§ **WORK TO COMPLETE**:
Say how many lines in the entries below have the word "Switch" in them, giving only the number.

[Dataset entries]
+-------+

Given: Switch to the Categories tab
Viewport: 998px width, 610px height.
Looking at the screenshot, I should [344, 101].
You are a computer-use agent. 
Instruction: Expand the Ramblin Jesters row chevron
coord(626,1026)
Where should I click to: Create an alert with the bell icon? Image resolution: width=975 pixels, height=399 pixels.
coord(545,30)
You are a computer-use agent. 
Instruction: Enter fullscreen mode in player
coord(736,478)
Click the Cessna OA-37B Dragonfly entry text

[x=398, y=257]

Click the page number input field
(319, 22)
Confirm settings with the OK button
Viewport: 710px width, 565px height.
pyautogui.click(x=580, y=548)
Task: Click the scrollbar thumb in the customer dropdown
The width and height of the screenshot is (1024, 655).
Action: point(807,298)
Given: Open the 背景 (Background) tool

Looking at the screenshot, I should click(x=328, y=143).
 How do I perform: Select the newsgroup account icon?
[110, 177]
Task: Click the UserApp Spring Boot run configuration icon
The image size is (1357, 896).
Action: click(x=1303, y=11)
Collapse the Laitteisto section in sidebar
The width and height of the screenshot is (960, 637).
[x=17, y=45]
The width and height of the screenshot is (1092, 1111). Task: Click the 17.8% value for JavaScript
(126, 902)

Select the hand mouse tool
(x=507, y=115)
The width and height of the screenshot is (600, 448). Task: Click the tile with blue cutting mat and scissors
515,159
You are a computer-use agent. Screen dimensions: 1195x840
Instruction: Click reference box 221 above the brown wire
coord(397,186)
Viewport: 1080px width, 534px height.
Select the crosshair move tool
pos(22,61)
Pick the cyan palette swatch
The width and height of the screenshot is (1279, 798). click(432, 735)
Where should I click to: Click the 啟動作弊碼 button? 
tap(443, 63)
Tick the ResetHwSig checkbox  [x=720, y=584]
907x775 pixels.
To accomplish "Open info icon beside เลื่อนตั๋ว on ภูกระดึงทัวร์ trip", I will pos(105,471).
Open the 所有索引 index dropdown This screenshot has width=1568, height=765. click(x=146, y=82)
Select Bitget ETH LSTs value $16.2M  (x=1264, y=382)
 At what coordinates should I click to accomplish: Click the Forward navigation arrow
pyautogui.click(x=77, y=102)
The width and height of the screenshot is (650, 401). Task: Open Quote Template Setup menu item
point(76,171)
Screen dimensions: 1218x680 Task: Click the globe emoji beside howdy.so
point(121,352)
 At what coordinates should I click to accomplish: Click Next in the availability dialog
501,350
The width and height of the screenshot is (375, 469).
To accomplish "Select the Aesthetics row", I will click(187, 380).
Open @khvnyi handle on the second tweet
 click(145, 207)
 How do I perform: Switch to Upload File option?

+-------+

§ **TASK SOLUTION**:
2